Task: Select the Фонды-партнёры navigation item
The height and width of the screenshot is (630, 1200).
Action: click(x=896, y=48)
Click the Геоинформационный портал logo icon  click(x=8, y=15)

==

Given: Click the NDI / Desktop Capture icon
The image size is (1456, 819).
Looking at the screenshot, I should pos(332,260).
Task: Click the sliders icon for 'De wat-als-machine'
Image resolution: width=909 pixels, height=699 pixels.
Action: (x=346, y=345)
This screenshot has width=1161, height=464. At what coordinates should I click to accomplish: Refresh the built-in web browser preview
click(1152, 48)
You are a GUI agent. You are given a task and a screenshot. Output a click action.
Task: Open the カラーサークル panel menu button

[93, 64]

Work instruction: What are the lines above that hold the string "icon"? Copy them.

Task result:
Click the Геоинформационный портал logo icon  click(x=8, y=15)
Given: Click the NDI / Desktop Capture icon
Task: Click the sliders icon for 'De wat-als-machine'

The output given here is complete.